Solar thermal storage
Utility-scale solar thermal is another technology emerging to combat the inconsistency of solar energy. At a solar thermal facility concentrating mirrors focus the sun’s rays at a fixed point, generating extremely high temperatures, between 500° to 900° F, used to melt salt stored at the focal point. Because the melting point of salt is so high, it is able to store a great deal of energy in its melted form and release it when cooled. The molten salt can be used to heat water into steam, generating electricity by turning a turbine or it can be insulated and stored until the electricity is required.
Solar thermal storage appears on the verge of dramatic rise, with the first of 15 small solar thermal plants opening in Thailand and in California. BrightSource Energy added molten salt storage to their power purchase agreement with Southern California Edison, creating a cost recovery mechanism that will allow BrightSource to monetize the benefits of providing consistent, dispatchable solar-generated power to the utility.
Spain is leading the way with solar thermal storage with the Andasol Plant in Andalucía, Spain and the Gemasolar facility owned by Torresol Energy Investments, which was able to demonstrate providing electricity for 24 hours last July.
The Gemasolar Facility, located near Seville, Spain, focuses sunlight from 2,650 mirrors to the top of a 140 m tower where it heats molten salt, reaching temperatures of 900 F. Image credit: Torresol Energy
Traditional concentrating solar facilities employed without thermal storage are estimated to have capacity factors of about 20%, meaning the plant produces about 20% of the theoretical maximum power it could produce were it running at 100% capacity, 24 hours a day. Including solar thermal storage that capacity is increased to a staggering 70%. The benefit of concentrating solar power when used in conjunction with thermal energy storage is that it not only increases the efficiency of the facility, but it also acts as an “’enabling’ technology for wind and solar generation,” according to Paul Denholm and Mark Mehos, two scientists at the DOE’s National Renewable Energy Laboratory in the report “Enabling Greater Penetration of Solar Power via the Use of CSP with Thermal Energy Storage”.
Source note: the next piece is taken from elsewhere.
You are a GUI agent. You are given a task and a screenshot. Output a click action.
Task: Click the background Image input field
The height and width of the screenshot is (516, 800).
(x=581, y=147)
For utilities employing storage, renewables start looking more like traditional forms of base load electricity.
It is estimated that when more than 10% of energy on the grid is coming from solar, the value of the power produced drops dramatically because it cannot be relied on to produce consistent power. As a result, back-up plants, usually natural gas, must be employed for those times when renewables are not producing. Implementing storage, whether of traditional, carbon-based energy or renewable energy, returns the value to renewable capacity by ensuring that energy will be available when needed. For utilities employing storage, renewables start looking more like traditional forms of base load electricity such as nuclear or coal, making them much more attractive not only to the environmentally conscious consumer, but to the utility managers, too.